A life-size art installation of Ariel Sharon is displayed in 2010 in Tel Aviv. / Getty Images
Ariel Sharon, the 11th Prime Minister of Israel, has died, and arrangements are being made for his funeral. The question that looms large now is who will watch him reach his final resting place and who won’t.
Sharon’s term as prime minister ended suddenly on January 4, 2006, when he suffered a hemorrhagic stroke that put him in a coma. Sharon’s reputation was at a high — months earlier he had taken what many world leaders considered a bold step, in the form of the unilateral withdrawal from Gaza. He was the staunch rightist who made the most significant concession of recent years, bolting Likud and setting up a new party, Kadima.
It’s almost certain that had he died back then, the world’s great and good would have flocked to Israel to pay respects to an incumbent prime minister — one of significant note.
But, of course, while Sharon’s life has stood still, Israel hasn’t. The Gaza disengagement hasn’t paved the way for the kind of follow-up territorial withdrawals that many hoped to see.
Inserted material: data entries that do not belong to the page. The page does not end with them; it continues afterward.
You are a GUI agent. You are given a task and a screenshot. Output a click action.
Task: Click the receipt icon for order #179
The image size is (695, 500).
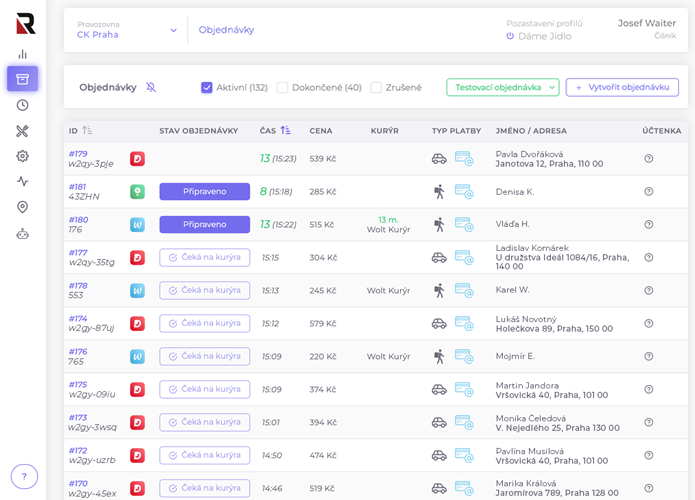(x=648, y=159)
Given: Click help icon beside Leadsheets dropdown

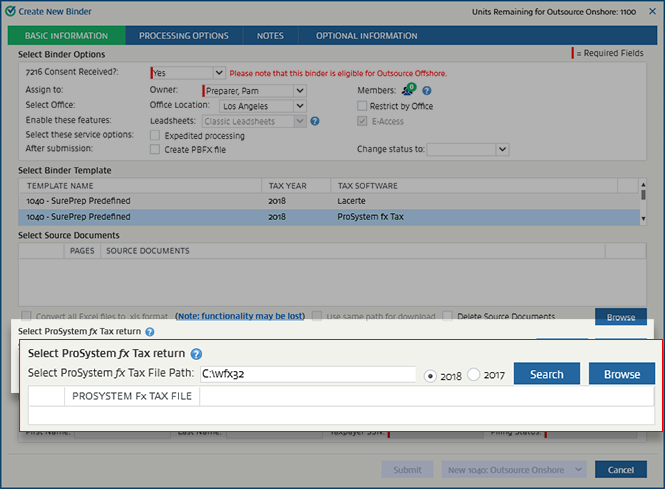Looking at the screenshot, I should coord(314,121).
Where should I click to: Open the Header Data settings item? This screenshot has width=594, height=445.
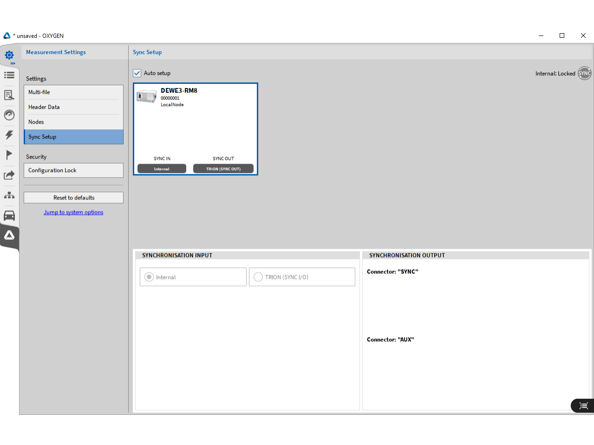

Some Israelis still think the disengagement was important, while many others see it as a failed move that brought terror. Sharon’s Kadima party has all but fizzled out.
And so one wonders, in these moments straight after the death announcement from Tel Aviv, how he will be mourned internationally. Will the world leaders decide that the fitting way to commemorate a man who has spent so long in a coma is to turn their clocks back eight years — to honor him according to who he was when he suddenly lost consciousness? Or will they be more inclined to mourn him as a leader from a previous decade whose legacy is questionable?
Certainly statements of condolence will be plentiful and positive in tone, but the real reaction will only become clear in the coming hours when we see who will show full respects by heading to Israel and who will be sending deputies, envoys and representatives.